36Dem befahl er: »Lauf und such die Pfeile,
die ich gleich abschießen werde!«
Während der junge Mann noch lief,
schoss er den Pfeil über ihn hinaus.
37Der Pfeil, den Jonatan abgeschossen hatte,
landete also an einem weit entfernten Platz.
Als nun der junge Mann in seine Nähe kam,
rief Jonatan ihm hinterher:
»Der Pfeil liegt noch weiter weg!«
38Und gleich darauf rief Jonatan ihm hinterher:
»Auf, mach schnell und bleib nicht stehen!«
Der Knecht Jonatans hob den Pfeil auf
und kam damit zu seinem Herrn zurück.
39Der junge Mann aber war völlig ahnungslos.

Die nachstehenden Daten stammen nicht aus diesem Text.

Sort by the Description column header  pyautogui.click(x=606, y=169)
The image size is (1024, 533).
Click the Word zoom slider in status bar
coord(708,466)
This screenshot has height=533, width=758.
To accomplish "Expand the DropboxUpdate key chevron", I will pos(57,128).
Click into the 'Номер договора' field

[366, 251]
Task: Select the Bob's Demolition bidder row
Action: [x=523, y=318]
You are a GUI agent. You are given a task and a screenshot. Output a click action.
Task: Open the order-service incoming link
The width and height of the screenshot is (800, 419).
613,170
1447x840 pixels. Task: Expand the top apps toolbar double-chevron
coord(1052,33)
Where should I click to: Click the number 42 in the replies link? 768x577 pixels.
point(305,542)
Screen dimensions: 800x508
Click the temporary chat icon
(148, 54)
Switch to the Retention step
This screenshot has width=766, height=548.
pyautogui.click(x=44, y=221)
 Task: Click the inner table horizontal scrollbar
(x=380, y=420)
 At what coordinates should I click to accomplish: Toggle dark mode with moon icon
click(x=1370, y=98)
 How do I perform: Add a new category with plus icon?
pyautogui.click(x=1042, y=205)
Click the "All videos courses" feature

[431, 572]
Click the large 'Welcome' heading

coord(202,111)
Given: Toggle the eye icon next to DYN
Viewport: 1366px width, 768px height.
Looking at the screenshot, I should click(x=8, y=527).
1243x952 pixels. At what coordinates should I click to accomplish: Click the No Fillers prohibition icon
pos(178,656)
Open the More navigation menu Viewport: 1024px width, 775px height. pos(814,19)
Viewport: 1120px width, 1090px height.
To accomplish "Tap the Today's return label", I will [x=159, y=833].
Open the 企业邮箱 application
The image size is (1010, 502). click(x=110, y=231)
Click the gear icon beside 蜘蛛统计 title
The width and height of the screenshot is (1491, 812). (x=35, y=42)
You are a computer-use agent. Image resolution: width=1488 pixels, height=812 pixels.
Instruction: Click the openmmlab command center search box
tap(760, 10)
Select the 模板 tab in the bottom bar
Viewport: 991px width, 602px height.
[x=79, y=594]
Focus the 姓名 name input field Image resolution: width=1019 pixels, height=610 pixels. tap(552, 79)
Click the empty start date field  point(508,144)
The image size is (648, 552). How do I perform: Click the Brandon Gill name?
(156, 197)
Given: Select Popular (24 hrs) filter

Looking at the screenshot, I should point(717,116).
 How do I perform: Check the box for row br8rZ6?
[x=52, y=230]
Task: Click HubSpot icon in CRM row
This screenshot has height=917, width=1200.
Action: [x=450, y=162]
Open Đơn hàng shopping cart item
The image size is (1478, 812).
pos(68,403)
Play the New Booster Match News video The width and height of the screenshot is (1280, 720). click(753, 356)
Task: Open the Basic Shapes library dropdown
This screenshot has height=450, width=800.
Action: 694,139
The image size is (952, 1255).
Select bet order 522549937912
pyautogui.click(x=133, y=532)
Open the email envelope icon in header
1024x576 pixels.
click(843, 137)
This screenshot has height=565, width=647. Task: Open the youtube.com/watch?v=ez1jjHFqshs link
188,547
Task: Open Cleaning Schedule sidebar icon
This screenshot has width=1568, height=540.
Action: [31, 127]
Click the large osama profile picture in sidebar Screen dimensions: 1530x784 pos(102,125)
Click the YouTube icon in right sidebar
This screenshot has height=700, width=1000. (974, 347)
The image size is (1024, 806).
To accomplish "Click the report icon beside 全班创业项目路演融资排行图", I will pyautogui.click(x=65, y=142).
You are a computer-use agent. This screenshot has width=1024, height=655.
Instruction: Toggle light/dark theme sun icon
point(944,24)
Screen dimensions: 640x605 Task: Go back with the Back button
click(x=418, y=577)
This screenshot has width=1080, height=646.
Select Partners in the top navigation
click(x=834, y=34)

Nur Jonatan und David kannten ja die Abmachung.
40Jonatan übergab die Waffen seinem Knecht
und befahl ihm: »Geh, bring das in die Stadt zurück!«
41Als der junge Mann weg war,
verließ David sein Versteck neben dem Erdhügel.
Er verneigte sich dreimal vor Jonatan
und warf sich mit dem Gesicht auf den Boden.
Dann küsste einer den anderen,
und sie weinten miteinander,
bis David wieder Mut fasste.
42Jonatan sagte zu David:
»Nun geh in Frieden!
Wir haben ja einander Freundschaft geschworen
beim Namen des Herrn.
Sie wird für immer zwischen mir und dir bestehen
und zwischen meinen und deinen Nachkommen.